### [Consigne a]
Résumez le texte de lecture en deux phrases.

D'après le professeur Brunet, seul historien à avoir consulté toutes les archives (après Mandelkern) leur nombre est de 34 pour tout  le mois d'octobre, et la majorité n'est pas imputable à la police.
Il est vrai que des groupes anti-terroristes ont pratiqué des noyades, mais selon les harkis de Paris, la majorité est imputable au conflit FLN-MNA.

5. La repentance, si on l'estime nécessaire, ne peut pas être unilatérale (voir Pervillé).
Il faut rappeler aux Algériens :
- la piraterie barbaresque du 17° au 18° siècle (1.250.000 esclaves européens selon R. Davies)
- la violences inexpiable en 1830 selon Daniel Rivet : " les collaborateurs de l'Etat français sont brûlés vifs ou ont les yeux arrachés".
- la répression brutale de mai 1945, août 1955 et année 1957 est due au terrorisme aveugle, justifié par Sartre mais condamné par A.Camus et Badinter.

### [Données de l'exercice]
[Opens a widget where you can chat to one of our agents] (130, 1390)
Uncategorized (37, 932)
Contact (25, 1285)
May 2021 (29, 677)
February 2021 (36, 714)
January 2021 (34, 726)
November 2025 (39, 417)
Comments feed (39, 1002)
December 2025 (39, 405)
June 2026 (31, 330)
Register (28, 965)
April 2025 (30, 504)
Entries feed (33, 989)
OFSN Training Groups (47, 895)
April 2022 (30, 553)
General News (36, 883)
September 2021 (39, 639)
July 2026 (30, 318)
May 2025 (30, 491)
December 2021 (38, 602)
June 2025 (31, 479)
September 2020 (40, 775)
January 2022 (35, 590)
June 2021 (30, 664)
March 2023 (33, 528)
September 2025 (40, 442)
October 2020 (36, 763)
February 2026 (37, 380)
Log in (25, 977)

### [Consigne b]
Restituez tous les enregistrements ci-dessus, ligne par ligne, sans rien y changer.

### [Résultat a]
Selon le professeur Brunet, le nombre retenu pour tout le mois d'octobre est de 34, dont la majorité n'est pas imputable à la police mais, d'après les harkis de Paris, au conflit FLN-MNA, même si des groupes anti-terroristes ont pratiqué des noyades. Le texte soutient ensuite que la repentance ne peut pas être unilatérale et qu'il faut rappeler aux Algériens la piraterie barbaresque, les violences de 1830 et la répression de 1945, 1955 et 1957, présentée comme due au terrorisme aveugle.

### [Résultat b]
[Opens a widget where you can chat to one of our agents] (130, 1390)
Uncategorized (37, 932)
Contact (25, 1285)
May 2021 (29, 677)
February 2021 (36, 714)
January 2021 (34, 726)
November 2025 (39, 417)
Comments feed (39, 1002)
December 2025 (39, 405)
June 2026 (31, 330)
Register (28, 965)
April 2025 (30, 504)
Entries feed (33, 989)
OFSN Training Groups (47, 895)
April 2022 (30, 553)
General News (36, 883)
September 2021 (39, 639)
July 2026 (30, 318)
May 2025 (30, 491)
December 2021 (38, 602)
June 2025 (31, 479)
September 2020 (40, 775)
January 2022 (35, 590)
June 2021 (30, 664)
March 2023 (33, 528)
September 2025 (40, 442)
October 2020 (36, 763)
February 2026 (37, 380)
Log in (25, 977)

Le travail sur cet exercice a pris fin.